-- Problem description --
From the listing below, copy only the lines running from the line that contains "4000 Kč - 9000 Kč (161) (73, 131)" to the line that contains "[Hráškově zelené] (102, 211)", both included.

── Supplied entries

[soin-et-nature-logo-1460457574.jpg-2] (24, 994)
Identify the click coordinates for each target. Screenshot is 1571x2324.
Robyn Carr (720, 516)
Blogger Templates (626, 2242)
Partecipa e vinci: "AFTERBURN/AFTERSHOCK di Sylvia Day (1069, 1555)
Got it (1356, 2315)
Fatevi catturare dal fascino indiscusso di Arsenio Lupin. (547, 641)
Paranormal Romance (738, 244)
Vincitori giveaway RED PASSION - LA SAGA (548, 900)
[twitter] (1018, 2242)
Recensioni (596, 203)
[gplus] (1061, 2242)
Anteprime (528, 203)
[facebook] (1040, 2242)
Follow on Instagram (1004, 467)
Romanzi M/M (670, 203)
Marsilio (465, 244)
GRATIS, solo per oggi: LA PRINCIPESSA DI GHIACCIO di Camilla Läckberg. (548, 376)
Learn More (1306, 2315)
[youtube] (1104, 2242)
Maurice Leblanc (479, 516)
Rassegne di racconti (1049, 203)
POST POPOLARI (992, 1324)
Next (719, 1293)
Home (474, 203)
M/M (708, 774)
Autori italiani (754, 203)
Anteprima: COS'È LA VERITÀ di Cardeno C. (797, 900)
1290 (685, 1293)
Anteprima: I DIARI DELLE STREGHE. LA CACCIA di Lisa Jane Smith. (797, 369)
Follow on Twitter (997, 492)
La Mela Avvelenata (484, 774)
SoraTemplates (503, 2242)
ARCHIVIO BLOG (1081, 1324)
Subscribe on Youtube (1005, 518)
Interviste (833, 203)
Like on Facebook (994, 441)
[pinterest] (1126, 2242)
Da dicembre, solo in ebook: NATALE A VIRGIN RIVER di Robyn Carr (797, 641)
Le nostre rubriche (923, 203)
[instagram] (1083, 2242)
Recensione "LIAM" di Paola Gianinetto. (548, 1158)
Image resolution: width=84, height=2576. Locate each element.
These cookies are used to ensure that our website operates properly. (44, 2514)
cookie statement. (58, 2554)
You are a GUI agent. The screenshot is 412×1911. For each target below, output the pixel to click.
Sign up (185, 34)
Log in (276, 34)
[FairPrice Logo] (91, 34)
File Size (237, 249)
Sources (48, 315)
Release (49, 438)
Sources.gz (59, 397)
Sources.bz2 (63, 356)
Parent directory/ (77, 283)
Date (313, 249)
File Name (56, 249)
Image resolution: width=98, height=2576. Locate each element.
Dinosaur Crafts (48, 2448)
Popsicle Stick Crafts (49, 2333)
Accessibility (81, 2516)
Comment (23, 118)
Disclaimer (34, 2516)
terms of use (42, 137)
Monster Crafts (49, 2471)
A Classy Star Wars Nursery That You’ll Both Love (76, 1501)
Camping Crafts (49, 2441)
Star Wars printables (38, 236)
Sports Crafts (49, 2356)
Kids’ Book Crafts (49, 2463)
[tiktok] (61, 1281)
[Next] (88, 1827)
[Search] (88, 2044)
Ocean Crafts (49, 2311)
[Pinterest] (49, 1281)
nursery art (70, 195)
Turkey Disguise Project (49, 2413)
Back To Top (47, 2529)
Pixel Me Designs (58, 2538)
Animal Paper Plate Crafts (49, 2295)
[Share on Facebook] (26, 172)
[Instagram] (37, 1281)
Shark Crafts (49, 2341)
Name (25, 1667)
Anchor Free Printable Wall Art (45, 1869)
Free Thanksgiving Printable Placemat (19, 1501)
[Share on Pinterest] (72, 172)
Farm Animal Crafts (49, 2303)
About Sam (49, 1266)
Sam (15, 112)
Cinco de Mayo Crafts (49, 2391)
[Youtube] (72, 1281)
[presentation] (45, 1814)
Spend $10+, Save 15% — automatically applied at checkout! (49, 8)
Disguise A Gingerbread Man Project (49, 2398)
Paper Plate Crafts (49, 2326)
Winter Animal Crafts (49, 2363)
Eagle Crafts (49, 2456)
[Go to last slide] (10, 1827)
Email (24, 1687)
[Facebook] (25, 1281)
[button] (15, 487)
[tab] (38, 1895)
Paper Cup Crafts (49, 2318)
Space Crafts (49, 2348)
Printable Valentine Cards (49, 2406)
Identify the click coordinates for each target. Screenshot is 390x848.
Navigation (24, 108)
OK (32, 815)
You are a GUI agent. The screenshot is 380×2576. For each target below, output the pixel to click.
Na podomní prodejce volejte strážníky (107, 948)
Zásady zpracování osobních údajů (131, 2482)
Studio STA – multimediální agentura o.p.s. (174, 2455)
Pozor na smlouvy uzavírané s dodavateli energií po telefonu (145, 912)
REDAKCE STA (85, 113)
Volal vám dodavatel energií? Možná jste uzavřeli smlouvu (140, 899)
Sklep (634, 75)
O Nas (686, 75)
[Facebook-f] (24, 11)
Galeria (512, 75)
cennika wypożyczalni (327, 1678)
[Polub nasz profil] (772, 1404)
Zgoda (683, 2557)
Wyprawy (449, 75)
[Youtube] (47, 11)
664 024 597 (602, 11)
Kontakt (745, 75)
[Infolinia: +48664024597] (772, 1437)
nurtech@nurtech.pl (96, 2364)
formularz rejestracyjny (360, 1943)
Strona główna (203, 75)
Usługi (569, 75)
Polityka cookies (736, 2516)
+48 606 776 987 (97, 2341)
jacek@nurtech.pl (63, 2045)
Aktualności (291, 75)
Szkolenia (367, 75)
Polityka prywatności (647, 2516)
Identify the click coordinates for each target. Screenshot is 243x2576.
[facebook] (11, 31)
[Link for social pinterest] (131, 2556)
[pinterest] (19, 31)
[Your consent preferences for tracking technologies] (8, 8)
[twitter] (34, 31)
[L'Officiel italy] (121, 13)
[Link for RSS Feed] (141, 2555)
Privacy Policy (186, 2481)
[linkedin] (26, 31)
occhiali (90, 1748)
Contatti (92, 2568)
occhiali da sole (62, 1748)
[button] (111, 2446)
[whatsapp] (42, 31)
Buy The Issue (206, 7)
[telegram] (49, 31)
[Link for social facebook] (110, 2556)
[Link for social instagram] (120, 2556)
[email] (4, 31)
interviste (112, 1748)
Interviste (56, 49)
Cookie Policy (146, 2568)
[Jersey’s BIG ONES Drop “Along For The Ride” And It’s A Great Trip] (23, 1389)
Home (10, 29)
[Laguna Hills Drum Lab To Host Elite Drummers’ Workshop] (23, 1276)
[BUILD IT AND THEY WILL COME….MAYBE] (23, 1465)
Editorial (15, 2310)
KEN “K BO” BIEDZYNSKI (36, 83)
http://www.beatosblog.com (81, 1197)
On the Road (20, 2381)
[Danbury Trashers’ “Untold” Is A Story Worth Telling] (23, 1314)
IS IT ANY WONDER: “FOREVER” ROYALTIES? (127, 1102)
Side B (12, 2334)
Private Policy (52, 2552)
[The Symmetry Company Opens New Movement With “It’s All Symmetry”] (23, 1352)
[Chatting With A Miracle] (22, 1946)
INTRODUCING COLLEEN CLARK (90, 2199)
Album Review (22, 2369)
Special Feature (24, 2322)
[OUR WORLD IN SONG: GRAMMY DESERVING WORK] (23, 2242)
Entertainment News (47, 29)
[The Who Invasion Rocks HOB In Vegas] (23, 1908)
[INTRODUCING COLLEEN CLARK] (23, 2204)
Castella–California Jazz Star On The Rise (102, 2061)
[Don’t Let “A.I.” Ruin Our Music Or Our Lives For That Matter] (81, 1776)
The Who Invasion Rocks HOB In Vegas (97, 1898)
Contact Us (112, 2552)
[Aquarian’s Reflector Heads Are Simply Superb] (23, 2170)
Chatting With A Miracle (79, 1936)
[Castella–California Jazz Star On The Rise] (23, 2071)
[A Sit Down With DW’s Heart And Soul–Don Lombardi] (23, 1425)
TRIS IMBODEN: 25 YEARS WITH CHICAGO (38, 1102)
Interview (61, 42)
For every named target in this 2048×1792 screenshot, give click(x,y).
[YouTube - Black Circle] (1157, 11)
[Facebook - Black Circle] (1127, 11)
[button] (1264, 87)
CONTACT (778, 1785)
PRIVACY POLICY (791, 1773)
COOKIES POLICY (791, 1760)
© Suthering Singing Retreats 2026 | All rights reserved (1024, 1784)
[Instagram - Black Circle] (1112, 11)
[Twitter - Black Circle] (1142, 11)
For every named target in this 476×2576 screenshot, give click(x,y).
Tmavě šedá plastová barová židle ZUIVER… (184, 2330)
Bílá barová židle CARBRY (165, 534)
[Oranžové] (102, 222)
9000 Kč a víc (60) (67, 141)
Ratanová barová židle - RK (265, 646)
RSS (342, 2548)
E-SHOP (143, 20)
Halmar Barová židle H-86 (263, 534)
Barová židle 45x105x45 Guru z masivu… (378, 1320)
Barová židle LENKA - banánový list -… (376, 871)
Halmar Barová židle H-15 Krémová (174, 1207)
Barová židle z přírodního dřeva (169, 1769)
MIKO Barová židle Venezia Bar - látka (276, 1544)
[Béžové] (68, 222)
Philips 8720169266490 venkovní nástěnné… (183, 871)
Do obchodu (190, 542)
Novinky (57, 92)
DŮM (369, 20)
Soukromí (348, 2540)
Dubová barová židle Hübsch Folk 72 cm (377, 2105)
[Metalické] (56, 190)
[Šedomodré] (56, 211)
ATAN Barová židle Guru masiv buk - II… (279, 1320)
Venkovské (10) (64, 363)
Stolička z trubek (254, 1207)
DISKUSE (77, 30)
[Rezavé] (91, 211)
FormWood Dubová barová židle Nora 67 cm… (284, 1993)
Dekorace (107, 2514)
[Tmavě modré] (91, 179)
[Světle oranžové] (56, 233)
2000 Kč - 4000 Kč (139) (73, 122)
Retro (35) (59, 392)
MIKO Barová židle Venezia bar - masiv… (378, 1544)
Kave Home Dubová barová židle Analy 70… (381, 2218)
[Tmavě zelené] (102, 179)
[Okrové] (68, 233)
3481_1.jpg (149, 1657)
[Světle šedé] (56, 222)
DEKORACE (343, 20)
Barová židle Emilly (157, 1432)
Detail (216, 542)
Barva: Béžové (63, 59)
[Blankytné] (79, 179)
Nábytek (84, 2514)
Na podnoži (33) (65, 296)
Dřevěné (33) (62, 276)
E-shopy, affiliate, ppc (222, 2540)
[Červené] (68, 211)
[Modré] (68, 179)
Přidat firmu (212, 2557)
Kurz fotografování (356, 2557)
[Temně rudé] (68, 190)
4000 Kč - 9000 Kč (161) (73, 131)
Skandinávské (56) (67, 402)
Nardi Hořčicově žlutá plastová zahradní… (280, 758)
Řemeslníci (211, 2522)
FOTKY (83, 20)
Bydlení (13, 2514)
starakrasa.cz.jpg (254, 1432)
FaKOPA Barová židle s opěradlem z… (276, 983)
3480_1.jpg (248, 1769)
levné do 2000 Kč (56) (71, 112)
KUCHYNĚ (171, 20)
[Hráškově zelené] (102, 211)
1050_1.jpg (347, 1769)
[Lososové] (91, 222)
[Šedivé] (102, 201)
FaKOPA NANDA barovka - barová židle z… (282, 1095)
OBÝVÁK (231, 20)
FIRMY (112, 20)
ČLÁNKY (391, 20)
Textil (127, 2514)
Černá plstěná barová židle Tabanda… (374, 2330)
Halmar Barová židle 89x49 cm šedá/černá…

────

-- Your response --
4000 Kč - 9000 Kč (161) (73, 131)
Skandinávské (56) (67, 402)
Nardi Hořčicově žlutá plastová zahradní… (280, 758)
Řemeslníci (211, 2522)
FOTKY (83, 20)
Bydlení (13, 2514)
starakrasa.cz.jpg (254, 1432)
FaKOPA Barová židle s opěradlem z… (276, 983)
3480_1.jpg (248, 1769)
levné do 2000 Kč (56) (71, 112)
KUCHYNĚ (171, 20)
[Hráškově zelené] (102, 211)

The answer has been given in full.